OpenAI described the current preview as a “short-term step” that should lead to broader availability within weeks. The company is working with the administration to develop a new executive order framework focused on cybersecurity, as well as a “repeatable process for future model releases.”

GPT-5.6 Sol is OpenAI’s strongest model yet, boasting improved agentic capabilities in coding, biology, and cybersecurity. It introduces a “max” reasoning effort mode and an “ultra” mode that uses coordinated subagents to tackle highly complex tasks. OpenAI says Sol performs slightly better at coding workflows than Anthropic’s Claude Mythos 5, which the administration also effectively banned this month. Sol is also competitive with Mythos preview while using only a third of the output tokens.

To address safety concerns, OpenAI says Sol includes its most robust security stack to date. The model is heavily hardened against adversarial attacks and intentionally optimized to favor defensive cybersecurity work over offensive exploits. In short, it is designed to be difficult to jailbreak and prioritizes showing users how to defend against exploits rather than how to hack systems.

OpenAI also notes that safety guardrails are built directly into the core model’s behavior, rather than relying on a separate filter on top. This approach appears designed to avoid the pitfalls that plagued Anthropic’s Fable 5. When that model was briefly available, its classifiers would route high-risk prompts to an older model instead of simply blocking them. The overly cautious flow and invisible downrouting led to many false positives and user backlash.

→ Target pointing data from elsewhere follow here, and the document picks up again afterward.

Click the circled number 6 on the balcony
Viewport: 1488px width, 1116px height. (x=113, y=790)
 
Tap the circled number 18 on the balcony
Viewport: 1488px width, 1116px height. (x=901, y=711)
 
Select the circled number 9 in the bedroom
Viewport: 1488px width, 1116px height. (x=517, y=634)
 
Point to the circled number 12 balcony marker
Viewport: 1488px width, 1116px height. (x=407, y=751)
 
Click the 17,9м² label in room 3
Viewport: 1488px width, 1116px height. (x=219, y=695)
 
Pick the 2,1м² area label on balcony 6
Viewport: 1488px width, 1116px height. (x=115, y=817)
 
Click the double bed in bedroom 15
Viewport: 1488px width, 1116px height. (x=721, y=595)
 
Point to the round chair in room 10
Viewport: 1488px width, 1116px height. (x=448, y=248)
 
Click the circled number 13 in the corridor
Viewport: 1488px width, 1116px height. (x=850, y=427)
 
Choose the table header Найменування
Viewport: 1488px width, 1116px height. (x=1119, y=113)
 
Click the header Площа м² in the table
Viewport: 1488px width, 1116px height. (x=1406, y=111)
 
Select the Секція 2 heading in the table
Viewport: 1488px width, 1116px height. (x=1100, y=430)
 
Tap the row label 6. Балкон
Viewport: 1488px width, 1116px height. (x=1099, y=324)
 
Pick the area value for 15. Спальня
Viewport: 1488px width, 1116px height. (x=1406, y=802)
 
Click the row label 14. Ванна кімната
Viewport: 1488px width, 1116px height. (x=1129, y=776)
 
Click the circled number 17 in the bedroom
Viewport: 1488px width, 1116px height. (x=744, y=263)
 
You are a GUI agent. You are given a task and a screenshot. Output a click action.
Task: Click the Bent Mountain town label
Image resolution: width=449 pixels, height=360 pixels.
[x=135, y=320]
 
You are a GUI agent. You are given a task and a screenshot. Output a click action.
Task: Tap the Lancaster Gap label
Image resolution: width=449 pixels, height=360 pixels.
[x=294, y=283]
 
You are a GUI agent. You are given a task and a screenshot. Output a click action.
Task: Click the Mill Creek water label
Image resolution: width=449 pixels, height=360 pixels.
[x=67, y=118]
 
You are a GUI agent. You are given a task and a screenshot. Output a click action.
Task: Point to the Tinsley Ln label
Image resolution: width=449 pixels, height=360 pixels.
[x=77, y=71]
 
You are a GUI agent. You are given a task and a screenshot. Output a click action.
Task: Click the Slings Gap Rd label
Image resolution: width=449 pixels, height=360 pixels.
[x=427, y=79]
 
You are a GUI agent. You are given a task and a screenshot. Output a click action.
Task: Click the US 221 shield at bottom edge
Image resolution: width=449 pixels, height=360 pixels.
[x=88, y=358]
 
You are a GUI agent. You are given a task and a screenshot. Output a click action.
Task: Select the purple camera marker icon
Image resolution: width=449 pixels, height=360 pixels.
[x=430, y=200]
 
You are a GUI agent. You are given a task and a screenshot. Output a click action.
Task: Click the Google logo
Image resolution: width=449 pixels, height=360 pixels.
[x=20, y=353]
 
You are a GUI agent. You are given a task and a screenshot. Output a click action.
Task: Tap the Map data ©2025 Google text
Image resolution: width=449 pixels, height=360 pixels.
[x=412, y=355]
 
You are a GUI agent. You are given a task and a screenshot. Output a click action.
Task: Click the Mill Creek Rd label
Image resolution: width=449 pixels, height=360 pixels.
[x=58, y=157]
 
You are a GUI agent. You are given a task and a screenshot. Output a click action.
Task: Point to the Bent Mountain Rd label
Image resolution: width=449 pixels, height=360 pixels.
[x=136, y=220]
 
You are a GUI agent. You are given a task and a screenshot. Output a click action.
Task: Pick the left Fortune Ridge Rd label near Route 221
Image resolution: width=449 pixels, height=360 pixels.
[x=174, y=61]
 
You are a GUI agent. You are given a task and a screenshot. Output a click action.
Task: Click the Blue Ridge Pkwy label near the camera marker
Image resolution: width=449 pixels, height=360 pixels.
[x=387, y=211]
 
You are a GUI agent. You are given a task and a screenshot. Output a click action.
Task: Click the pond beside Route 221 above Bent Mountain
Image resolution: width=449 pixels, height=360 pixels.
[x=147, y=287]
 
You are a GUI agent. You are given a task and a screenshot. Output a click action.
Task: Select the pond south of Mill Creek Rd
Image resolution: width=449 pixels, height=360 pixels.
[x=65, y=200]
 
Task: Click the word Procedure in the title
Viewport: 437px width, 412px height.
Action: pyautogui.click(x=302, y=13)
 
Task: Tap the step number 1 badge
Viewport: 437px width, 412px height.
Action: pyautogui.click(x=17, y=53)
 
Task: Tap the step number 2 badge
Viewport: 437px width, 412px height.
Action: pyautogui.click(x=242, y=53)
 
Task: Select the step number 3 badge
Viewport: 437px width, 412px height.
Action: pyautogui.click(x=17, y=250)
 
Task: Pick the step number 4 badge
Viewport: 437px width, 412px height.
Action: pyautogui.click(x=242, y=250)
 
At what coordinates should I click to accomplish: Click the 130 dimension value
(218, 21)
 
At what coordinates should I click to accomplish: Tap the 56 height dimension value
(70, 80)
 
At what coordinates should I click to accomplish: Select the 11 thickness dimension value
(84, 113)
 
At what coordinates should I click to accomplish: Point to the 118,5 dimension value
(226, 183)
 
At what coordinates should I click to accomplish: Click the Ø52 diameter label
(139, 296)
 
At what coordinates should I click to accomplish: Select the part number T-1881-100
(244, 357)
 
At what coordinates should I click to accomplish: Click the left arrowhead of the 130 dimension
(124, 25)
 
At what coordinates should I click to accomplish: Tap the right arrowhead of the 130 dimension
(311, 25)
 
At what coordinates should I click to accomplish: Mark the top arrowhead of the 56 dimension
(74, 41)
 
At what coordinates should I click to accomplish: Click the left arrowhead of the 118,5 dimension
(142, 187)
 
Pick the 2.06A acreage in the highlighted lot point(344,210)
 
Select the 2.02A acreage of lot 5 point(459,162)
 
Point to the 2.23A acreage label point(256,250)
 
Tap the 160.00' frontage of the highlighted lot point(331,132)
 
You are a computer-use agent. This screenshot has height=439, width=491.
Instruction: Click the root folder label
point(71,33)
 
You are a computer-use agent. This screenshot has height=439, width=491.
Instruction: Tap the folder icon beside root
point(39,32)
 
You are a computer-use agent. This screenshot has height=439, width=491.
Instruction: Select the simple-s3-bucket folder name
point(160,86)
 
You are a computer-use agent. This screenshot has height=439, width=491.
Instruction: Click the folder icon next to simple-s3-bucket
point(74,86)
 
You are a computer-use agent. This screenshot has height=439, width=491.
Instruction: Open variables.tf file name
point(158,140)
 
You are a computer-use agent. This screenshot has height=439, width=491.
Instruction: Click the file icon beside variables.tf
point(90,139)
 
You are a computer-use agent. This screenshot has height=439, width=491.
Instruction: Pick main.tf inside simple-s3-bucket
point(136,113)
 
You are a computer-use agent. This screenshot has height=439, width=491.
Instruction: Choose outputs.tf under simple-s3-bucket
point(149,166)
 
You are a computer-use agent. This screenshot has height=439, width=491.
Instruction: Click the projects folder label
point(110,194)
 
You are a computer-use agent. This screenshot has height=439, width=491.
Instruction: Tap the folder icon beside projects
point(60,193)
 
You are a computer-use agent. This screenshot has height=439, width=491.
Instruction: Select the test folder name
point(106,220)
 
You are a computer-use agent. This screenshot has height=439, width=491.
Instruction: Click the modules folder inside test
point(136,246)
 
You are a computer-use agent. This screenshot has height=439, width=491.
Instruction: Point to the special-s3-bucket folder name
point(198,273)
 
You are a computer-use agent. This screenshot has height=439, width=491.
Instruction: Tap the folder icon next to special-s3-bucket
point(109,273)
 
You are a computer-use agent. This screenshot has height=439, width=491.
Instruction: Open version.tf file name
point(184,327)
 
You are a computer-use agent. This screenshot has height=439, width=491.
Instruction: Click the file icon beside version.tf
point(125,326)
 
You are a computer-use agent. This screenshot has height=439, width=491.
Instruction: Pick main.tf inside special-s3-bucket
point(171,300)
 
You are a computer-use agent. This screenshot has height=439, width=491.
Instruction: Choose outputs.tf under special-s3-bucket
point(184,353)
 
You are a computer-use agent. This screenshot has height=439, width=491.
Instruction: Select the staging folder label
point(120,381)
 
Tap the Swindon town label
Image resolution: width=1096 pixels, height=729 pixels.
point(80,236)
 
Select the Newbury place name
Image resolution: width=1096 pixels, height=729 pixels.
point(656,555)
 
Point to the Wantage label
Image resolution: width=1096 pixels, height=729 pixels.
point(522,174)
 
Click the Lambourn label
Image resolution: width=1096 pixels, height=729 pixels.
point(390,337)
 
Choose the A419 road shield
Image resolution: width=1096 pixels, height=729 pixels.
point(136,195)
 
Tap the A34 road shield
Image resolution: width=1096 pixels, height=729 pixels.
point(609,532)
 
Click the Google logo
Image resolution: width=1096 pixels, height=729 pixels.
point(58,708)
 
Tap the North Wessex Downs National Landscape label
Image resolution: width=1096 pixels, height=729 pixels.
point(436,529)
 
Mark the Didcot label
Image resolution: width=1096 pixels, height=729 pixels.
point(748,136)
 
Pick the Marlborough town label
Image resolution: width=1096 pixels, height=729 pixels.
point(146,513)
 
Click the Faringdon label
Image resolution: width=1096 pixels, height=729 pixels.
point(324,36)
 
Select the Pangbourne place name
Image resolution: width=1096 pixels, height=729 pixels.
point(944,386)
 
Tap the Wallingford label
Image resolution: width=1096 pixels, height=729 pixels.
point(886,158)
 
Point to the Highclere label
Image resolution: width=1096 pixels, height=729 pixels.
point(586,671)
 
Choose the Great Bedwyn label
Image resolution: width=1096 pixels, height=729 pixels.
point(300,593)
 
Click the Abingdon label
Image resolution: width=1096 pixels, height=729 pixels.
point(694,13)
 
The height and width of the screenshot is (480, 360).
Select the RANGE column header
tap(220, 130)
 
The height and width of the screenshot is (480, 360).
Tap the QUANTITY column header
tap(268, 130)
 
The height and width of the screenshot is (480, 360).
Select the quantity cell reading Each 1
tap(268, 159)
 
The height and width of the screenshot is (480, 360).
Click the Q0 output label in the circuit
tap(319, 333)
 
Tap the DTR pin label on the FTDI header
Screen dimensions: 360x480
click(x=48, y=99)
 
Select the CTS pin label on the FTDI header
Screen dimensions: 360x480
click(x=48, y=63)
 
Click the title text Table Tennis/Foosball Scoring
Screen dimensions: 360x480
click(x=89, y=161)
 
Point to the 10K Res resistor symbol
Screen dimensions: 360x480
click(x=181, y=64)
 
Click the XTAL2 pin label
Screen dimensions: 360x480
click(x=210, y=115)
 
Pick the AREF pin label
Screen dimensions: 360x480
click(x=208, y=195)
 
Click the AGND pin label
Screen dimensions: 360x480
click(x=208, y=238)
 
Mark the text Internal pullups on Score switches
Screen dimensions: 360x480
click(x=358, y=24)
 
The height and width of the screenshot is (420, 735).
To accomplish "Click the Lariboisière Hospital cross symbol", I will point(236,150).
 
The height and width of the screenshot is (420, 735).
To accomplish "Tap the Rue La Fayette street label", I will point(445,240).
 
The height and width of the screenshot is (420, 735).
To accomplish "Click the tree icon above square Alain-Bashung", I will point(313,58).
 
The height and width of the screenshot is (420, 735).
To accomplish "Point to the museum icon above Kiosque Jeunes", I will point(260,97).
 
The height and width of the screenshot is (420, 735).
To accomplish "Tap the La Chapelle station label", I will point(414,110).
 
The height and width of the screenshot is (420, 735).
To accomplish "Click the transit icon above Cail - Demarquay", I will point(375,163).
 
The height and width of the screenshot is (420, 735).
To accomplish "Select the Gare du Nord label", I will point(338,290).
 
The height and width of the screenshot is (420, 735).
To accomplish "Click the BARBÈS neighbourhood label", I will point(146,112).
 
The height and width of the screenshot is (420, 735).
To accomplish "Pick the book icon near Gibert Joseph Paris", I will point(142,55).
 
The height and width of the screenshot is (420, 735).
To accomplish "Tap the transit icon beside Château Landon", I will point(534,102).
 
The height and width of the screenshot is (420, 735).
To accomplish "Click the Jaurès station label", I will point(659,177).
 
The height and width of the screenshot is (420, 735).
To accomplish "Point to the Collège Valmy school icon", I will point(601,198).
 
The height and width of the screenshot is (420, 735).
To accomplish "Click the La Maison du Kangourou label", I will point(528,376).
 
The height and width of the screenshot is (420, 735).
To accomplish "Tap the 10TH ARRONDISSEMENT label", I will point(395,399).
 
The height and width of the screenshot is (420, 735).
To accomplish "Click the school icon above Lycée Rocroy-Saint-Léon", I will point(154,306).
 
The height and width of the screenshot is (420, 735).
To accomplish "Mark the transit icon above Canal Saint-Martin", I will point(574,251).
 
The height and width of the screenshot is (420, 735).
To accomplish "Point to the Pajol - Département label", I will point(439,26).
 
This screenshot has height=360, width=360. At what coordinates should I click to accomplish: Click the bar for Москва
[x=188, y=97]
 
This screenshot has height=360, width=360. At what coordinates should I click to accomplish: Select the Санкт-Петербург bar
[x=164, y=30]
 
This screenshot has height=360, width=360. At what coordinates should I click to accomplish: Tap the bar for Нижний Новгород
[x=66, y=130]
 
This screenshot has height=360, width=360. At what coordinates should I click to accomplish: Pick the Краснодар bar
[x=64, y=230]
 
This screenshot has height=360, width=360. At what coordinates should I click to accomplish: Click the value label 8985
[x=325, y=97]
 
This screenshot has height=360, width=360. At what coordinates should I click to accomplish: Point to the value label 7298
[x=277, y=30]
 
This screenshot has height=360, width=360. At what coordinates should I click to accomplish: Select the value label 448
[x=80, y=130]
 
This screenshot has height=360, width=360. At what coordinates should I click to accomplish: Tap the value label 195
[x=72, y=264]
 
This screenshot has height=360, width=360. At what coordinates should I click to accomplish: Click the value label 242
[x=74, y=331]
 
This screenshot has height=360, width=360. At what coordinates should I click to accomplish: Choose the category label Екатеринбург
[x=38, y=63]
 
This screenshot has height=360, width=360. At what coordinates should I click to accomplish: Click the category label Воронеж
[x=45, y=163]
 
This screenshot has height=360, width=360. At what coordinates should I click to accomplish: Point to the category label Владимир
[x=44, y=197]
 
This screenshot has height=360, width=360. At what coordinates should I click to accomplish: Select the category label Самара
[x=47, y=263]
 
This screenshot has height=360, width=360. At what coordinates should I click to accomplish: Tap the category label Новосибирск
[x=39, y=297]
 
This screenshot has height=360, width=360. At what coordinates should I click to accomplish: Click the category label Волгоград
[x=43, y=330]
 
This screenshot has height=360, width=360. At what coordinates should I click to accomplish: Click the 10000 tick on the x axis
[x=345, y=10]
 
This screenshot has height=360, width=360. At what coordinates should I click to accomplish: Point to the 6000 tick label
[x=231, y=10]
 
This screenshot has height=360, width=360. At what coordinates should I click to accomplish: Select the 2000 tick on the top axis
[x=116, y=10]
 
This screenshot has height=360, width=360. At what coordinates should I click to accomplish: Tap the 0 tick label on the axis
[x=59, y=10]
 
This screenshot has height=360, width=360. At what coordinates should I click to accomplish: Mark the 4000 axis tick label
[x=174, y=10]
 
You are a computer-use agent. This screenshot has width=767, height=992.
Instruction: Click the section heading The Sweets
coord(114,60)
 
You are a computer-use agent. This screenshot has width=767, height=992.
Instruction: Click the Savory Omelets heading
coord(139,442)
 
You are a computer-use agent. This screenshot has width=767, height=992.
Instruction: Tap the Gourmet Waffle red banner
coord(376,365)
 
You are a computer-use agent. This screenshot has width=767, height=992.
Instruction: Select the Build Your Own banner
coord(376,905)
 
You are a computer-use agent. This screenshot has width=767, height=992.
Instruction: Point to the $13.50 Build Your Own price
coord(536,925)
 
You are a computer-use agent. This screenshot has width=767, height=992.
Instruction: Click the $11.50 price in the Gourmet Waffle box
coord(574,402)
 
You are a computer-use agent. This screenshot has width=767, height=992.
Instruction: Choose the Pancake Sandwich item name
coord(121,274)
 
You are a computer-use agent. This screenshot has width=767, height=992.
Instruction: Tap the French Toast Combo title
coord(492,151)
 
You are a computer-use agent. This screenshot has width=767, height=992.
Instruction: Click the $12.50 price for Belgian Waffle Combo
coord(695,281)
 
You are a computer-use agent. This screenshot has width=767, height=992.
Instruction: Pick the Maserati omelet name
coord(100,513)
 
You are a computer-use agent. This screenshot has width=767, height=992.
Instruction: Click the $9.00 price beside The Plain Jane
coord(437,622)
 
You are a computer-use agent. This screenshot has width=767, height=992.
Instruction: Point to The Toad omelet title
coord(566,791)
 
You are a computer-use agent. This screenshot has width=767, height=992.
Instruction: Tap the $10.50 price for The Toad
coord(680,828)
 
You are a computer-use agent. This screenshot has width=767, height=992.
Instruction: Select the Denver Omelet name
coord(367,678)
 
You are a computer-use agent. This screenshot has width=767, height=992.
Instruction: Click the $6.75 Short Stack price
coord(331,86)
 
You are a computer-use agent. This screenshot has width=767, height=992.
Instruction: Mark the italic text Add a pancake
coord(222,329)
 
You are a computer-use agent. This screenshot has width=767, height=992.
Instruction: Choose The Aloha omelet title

While the GPT-5.6 models are initially available only to a select group of partners, OpenAI plans to make them accessible to a wider audience through ChatGPT, Codex, and the API soon. The lineup comes in three sizes with tiered pricing: Sol costs $5 per million input tokens and $30 per million output tokens; Terra is half that price; and Luna costs $1 and $6, respectively. OpenAI has also improved prompt caching to make repeated prompts cheaper and more predictable.